Coping with my emotions while I watch and wait

When I was diagnosed with small lymphocytic lymphoma in 2010, it was almost a relief. I’d pretty much worked out what the problem was in the month leading up to it.

I was already a haematology patient; a few years earlier I’d been diagnosed with a blood condition called immune thrombocytopenic purpura (where the number of platelets in your bloodstream can suddenly drop to dangerously low levels).

I was a new mum when I first noticed these, so I’d put the tiredness and night sweats I was experiencing down to that. A few years later, my marriage broke up, and I lost a lot of weight; again, I put that down to the stress of the break-up.  

But the second I found a lump on my groin, I realised something wasn’t quite right. I went to see my doctor, who told me to come back in a month if it was still there, and they’d run some tests.

A few weeks later, I rolled over in bed and realised the lump had got a lot bigger. I went back to my doctor, who referred me to see a specialist. The specialist advised that I needed a lymph node biopsy without delay. I saw my haematologist the day before the biopsy and said: “You're looking for lymphoma aren't you?” And she said: “Yes.”

The really difficult part for me was those few weeks where I was waiting for my test results. I thought I could be going straight in for treatment, so it was a relief to discover the lymphoma was slow-growing (indolent) and I’d be put on watch and wait.

It took about two or three weeks before I really started to struggle with being on watch and wait, and the paranoia set in. I vividly remember doing the lump check every single day. It felt like the lumps in my armpit were getting bigger and I went to see my haematologist in floods of tears, terrified that it was developing.

At that point, I was referred to see a psychologist. I still often don't tell friends or my family how I'm feeling because I don’t want them to worry. Instead, every six weeks, I go and see my psychologist and dump my feelings and worries on her, and that’s been a huge help.

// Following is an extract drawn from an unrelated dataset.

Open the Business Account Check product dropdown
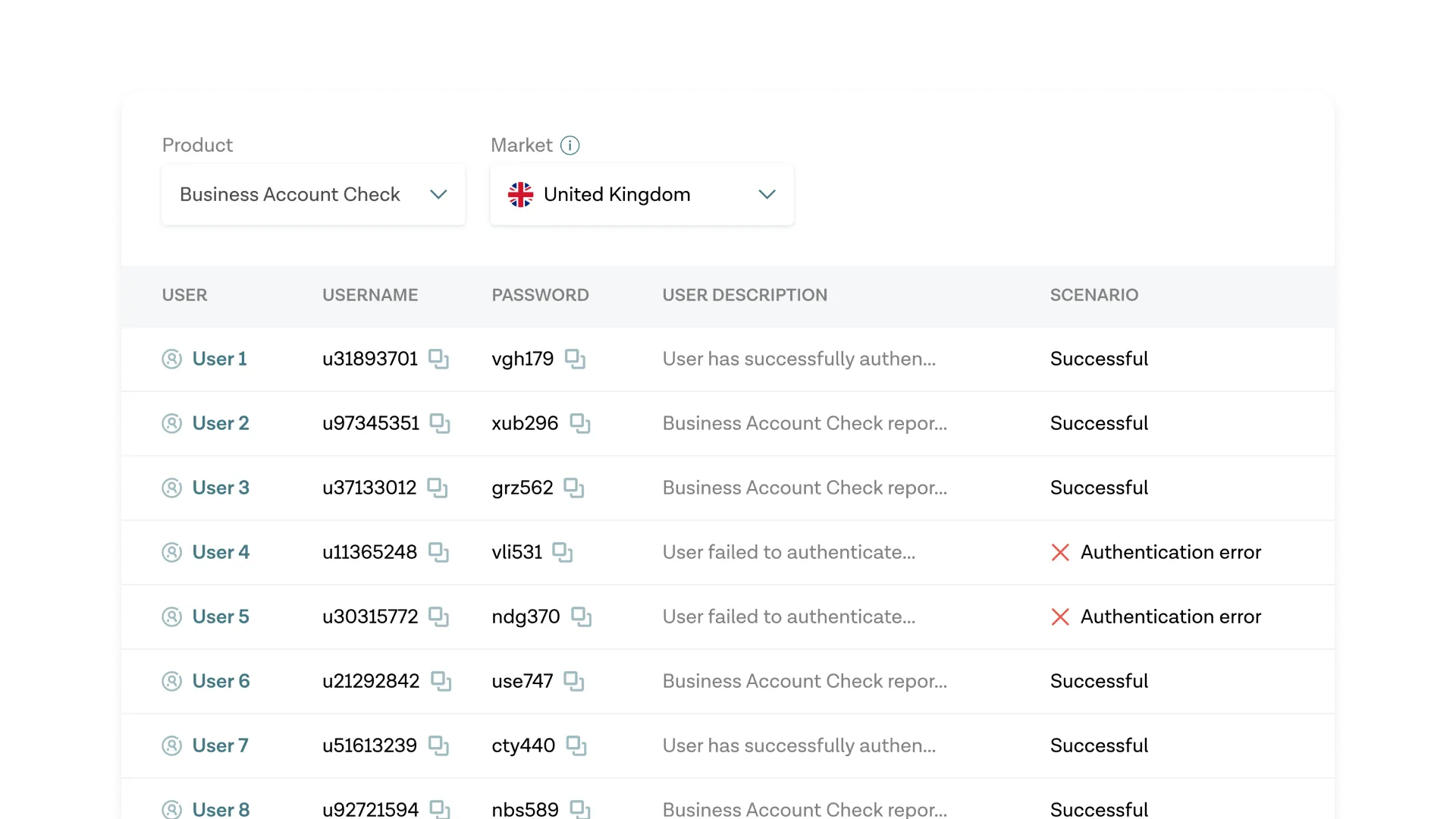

Fatigue is another problem for me; the sofa becomes my best friend when I’m at home. But I don't just attribute this tiredness to the fact that my body is generating cancer cells; I also think you get tired because you're living with this permanent unknown, constantly waiting for something to happen, and the stress is very tiring.

I look too well to have cancer and I’m not ill enough to need treatment, but my consultant has told me I have stage three cancer and I have to handle that somehow. In many respects, people on watch and wait are winning the war and losing the peace. The war being the clinical battle and the peace being the psychological battle.

There are things out there that can help you cope with the mental battle, though. I found a leaflet about Lymphoma Action support groups about three months after I was diagnosed, walked in one evening, and I've been going ever since. I’m now also a member of the Facebook non-Hodgkin lymphoma support group, as well as being a Blood Cancer UK Ambassador.

One of the things I’ve noticed is that my attitude is changing as time goes on. The lesson I've learned, with a lot of psychological support, is that there's no point fighting against your diagnosis. You can't change it and so you have to accept it. By accepting it, to a certain extent, you're rolling with the punches and moving forward, but I would never have got to that position without support.

I try to take something positive from every single day, and I’d say I have a new-found love of life. I don't sweat the small stuff anymore and I've realised that sometimes you can get by without planning everything.

It's also given me a real focus. The people that I've met, the things I've got involved in, the fantastic stories I've heard, the trust that people have shown in me… all of those things are amazing. And they’ve completely changed how I live my life.